De fachada barroca, enmarcado por un juego de cajas chinas, de textos cuajados y documentos que pasan de mano en mano –desechados por unos, recuperados por otros–, Pobres criaturas, la novela del artista escocés Alasdair Gray (1934-2019), cuya adaptación fílmica resuena hoy con la alharaca del reconocimiento crítico y neófito, propone, desde su bizantino comienzo, celebrar la clase de potencia que solo la imaginación literaria es capaz de despertar.

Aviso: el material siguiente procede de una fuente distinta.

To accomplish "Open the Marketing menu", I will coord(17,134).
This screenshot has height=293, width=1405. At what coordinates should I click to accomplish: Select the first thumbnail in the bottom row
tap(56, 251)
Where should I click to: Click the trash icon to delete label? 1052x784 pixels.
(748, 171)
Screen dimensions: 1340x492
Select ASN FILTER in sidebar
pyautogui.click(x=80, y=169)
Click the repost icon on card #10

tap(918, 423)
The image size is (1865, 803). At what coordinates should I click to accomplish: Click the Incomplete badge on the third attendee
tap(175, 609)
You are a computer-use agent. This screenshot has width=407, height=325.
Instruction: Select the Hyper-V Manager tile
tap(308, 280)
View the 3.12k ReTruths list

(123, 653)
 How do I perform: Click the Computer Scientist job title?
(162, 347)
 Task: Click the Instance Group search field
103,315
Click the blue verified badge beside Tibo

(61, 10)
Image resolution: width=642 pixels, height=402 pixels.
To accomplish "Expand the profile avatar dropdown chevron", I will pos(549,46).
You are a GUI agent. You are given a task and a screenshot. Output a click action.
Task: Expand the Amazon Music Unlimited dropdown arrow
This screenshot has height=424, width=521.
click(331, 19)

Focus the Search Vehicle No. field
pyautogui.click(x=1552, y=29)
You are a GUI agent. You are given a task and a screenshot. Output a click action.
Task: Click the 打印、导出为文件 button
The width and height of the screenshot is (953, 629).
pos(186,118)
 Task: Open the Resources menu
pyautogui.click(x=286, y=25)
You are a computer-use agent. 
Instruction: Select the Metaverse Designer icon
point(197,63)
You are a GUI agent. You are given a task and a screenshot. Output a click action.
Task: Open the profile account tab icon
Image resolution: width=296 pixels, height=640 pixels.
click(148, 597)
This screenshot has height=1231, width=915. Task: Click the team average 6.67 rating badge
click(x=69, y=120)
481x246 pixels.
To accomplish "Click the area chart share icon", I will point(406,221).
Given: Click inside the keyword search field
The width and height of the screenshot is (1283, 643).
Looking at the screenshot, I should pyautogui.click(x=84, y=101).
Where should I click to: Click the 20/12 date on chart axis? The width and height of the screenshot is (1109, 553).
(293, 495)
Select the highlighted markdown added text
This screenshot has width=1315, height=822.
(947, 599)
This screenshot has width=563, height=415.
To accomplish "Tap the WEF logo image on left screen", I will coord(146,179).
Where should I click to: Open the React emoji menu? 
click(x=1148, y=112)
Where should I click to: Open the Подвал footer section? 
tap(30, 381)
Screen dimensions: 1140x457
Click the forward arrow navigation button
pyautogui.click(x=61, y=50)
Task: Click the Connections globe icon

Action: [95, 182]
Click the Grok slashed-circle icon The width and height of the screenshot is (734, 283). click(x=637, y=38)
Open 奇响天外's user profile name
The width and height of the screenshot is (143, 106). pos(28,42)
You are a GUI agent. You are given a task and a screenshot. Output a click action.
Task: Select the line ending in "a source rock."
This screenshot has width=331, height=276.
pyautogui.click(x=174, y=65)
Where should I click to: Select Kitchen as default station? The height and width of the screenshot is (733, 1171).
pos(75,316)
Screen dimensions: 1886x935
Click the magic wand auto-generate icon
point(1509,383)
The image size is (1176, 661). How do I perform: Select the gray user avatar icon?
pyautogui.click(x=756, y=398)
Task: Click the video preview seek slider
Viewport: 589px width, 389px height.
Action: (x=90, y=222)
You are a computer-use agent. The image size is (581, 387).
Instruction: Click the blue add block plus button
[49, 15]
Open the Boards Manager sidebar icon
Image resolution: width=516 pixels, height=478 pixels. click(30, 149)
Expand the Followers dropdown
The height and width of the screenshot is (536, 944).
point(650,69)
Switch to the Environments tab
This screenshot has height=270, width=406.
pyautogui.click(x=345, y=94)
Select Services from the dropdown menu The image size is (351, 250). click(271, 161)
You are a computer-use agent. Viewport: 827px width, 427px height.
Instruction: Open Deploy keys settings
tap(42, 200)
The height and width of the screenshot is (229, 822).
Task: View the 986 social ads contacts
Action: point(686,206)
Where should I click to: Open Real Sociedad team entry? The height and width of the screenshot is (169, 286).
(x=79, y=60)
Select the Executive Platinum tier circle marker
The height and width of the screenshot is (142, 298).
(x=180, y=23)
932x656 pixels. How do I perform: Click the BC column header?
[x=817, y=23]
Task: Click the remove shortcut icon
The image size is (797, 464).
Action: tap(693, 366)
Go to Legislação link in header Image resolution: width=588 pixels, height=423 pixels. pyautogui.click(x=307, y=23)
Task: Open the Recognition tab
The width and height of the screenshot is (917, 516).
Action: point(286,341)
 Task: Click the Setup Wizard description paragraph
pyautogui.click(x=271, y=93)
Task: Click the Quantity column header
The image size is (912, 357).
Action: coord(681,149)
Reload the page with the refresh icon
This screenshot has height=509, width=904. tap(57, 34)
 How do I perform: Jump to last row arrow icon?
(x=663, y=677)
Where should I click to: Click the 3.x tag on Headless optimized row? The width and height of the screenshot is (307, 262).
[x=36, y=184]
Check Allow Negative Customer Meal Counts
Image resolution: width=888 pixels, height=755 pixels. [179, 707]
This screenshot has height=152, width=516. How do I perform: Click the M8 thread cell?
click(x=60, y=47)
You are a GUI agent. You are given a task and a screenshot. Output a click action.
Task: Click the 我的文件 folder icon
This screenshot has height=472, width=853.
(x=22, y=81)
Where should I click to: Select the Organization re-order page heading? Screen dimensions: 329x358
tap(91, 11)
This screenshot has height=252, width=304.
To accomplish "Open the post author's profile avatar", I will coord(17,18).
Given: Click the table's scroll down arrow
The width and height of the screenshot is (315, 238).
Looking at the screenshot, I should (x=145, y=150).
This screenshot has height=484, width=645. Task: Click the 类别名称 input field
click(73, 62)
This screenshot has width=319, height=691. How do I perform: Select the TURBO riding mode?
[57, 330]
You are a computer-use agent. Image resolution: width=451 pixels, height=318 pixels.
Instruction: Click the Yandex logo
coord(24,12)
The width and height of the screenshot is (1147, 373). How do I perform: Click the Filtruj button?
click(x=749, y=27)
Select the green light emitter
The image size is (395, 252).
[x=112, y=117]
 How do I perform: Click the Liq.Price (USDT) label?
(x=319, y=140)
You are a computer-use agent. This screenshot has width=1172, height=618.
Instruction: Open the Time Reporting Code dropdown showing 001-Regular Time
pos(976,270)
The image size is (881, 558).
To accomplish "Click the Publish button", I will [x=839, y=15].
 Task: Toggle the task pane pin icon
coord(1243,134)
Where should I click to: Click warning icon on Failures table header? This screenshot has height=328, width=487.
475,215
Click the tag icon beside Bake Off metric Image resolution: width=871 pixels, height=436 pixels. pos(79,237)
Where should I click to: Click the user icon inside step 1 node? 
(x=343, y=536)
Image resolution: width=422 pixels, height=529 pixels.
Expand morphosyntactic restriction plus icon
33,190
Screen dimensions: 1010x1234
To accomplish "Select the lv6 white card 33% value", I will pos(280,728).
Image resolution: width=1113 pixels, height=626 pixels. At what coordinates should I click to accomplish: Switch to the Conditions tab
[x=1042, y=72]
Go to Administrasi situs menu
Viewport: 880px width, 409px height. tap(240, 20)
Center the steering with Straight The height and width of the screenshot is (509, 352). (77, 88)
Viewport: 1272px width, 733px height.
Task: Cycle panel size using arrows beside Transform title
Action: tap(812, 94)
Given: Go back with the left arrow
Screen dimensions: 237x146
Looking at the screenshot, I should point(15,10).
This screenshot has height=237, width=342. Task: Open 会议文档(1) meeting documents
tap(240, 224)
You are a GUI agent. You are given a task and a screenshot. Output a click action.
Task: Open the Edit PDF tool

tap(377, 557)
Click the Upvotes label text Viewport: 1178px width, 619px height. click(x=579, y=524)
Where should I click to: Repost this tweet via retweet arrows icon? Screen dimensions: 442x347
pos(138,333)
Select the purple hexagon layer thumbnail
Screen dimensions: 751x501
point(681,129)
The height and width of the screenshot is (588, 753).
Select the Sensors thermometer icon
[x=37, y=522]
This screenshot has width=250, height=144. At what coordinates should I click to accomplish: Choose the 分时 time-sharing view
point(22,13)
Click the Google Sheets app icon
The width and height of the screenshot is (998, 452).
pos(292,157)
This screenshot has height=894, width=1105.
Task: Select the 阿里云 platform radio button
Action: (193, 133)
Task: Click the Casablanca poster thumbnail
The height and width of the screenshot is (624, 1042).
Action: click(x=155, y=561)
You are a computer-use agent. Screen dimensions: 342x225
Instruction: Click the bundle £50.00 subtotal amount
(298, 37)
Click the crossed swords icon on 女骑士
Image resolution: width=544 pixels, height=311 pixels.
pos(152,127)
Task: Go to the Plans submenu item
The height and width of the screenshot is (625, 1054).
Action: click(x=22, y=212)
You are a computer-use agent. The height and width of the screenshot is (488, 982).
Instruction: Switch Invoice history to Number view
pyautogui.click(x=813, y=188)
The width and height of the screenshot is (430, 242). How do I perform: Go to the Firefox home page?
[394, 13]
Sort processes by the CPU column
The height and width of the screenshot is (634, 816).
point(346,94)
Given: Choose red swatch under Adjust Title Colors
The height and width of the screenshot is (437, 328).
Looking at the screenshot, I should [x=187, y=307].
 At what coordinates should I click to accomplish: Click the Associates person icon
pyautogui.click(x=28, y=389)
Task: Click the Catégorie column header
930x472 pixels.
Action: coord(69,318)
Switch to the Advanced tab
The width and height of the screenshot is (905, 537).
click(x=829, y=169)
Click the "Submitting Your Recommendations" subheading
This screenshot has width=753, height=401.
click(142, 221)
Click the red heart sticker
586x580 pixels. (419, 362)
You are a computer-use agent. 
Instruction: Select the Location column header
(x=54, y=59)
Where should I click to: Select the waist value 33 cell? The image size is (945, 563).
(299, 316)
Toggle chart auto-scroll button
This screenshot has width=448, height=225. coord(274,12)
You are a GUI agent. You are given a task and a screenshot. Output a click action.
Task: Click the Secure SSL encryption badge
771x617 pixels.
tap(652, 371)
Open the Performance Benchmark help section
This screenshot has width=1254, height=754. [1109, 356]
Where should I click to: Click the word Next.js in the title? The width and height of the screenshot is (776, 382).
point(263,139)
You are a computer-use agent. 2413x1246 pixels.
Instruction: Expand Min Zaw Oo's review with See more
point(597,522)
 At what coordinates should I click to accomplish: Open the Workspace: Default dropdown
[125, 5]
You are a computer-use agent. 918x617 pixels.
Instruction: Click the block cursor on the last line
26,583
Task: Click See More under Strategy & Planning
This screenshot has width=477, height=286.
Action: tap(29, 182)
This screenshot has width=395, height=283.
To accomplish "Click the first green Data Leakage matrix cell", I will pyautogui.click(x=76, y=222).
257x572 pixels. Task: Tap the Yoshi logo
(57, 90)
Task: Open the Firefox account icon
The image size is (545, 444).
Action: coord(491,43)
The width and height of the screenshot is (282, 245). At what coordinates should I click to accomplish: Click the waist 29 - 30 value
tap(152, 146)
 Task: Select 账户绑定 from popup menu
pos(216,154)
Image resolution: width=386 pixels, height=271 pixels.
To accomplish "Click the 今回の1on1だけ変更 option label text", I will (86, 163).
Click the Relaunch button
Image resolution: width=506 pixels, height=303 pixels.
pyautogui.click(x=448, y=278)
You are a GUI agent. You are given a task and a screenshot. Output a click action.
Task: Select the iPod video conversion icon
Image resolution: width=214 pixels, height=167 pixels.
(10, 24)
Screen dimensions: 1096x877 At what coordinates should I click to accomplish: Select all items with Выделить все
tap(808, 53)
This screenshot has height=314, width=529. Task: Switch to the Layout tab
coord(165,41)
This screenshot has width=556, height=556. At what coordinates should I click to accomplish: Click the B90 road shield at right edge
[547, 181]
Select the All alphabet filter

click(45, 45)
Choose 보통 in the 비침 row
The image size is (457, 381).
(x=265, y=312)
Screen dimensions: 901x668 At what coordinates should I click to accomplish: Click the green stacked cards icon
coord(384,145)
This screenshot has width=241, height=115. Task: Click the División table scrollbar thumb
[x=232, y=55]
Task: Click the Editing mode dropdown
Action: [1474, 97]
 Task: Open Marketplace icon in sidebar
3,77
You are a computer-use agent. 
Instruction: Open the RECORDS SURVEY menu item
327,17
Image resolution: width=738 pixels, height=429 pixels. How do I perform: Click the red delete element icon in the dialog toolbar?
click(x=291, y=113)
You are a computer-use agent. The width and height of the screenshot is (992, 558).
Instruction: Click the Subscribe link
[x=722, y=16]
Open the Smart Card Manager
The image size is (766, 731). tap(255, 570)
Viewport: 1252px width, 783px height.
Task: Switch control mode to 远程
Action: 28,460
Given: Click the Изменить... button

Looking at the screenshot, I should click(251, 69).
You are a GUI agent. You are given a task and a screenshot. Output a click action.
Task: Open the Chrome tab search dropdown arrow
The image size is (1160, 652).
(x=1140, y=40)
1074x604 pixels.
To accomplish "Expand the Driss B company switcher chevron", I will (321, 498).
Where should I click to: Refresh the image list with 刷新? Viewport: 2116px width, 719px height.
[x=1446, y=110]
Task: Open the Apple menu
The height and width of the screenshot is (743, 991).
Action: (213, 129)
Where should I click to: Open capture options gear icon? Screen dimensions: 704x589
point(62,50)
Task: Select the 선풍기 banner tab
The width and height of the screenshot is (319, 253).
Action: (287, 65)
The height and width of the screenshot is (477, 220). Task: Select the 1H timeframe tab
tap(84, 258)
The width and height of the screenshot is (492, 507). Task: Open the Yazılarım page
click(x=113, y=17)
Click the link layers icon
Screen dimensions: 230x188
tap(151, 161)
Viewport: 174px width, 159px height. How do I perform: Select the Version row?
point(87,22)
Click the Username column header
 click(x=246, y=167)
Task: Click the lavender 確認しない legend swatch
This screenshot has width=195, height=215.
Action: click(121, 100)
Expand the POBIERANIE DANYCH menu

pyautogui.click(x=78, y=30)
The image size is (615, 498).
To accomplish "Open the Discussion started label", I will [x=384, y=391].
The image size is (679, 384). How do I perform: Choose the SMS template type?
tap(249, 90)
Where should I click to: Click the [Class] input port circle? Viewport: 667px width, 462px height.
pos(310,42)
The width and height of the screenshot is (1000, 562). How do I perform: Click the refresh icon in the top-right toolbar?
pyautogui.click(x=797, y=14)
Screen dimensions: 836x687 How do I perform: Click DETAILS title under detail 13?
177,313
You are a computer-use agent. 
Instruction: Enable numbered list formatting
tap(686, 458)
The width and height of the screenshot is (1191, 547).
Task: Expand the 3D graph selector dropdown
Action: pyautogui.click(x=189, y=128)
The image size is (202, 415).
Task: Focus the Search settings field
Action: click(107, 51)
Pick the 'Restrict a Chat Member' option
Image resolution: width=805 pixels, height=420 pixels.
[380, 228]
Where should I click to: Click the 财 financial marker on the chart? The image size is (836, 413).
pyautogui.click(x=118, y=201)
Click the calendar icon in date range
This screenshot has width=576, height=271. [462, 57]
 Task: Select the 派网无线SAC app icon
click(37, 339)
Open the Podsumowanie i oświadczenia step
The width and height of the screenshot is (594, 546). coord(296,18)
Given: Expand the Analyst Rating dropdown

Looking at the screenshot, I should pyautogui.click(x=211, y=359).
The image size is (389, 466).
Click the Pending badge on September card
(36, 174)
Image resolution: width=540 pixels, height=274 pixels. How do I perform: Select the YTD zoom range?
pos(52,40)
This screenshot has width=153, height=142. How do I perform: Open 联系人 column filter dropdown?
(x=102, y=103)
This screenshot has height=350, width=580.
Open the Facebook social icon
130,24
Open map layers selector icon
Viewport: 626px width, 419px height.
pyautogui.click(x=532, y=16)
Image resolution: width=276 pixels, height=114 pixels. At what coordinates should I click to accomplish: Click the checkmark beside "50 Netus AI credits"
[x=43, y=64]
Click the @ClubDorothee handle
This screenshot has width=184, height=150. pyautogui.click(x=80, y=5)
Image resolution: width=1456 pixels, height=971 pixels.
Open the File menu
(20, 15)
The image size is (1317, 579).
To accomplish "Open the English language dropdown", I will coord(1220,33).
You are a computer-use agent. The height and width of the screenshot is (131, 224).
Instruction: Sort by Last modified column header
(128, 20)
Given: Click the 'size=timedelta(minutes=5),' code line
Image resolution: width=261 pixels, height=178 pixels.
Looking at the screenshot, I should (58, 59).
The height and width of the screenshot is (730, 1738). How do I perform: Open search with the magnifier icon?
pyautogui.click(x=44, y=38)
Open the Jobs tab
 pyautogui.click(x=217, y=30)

Se supone que estamos frente a la autobiografía del médico escocés Archibald McCandless. En el clima (y los clichés) de la novela gótico-victoriana, este buen hombre se codea con un genio exuberante y grotesco, el cirujano Godwin Baxter, que hace oídos sordos a todo convencionalismo y es él mismo –con su apariencia y prácticas ajenas al sentido y gusto común– una cachetada sonora a la pacatería victoriana del siglo XIX. De acuerdo con la historia de McCandless, la radiante Bella Baxter (alrededor de ella, de su procedencia y su futuro, gira, después de todo, este artefacto narrativo) es producto de una cirugía que solo las manos milagrosas de Godwin han sido capaces de zurcir.
Resumiendo: el cuerpo de Bella, embarazada de ocho meses, emerge sin vida en un río. El cirujano, reemplazando el cerebro original por el del nonato, logra volver a la vida a la dama, que se encaminará, a partir de ese momento, en una travesía en la que las postas del feminismo, las explotaciones del capitalismo y la irracionalidad de la guerra marcarán su vida y servirán de muestrario para las diversas formas de la injusticia y vileza humanas; las mismas que motorizan, a fin de cuentas, la historia occidental.
En clave feminista

El asunto, sea como fuere, no termina aquí. Seguida de la autobiografía de McCandless, en la habitación de servicio del libro, podría decirse, una extensa carta de Bella funciona como reverso de la patriarcal historia oficial. La voz de la mujer llega para dar su versión de los hechos, descolocar el protagonismo del esposo y, simultáneamente, el retrato que este ha pergeñado de ella, de Godwin y, en suma, de todos los caracteres y las peripecias en general.
Gray se entretiene agregando unas deliciosas ilustraciones de los personajes, un anexo de notas críticas y un par de las reseñas que suscita Una economía amorosa, el libro escrito por Bella, y del que tenemos una sumaria idea gracias a su carta. El autor apuesta, a diferencia de un amigo historiador que menciona en el prólogo, a que el texto que tenemos en las manos es histórico, y no una mera invención suya. Horadada de cualquier manera toda noción de originalidad, Gray (del mismo modo en que lo hace McCandless según Bella) entreteje su novela con ambientes y recursos que remiten, por lo menos, a Mary Shelley, a Poe, al Pigmalión de G. B. Shaw, para explorar menos los modos en que la realidad ingresa en la ficción que para, como hiciera ver Borges, discernir las formas en que la realidad opera de acuerdo con una serie de imbricados relatos que solemos llamar ficciones.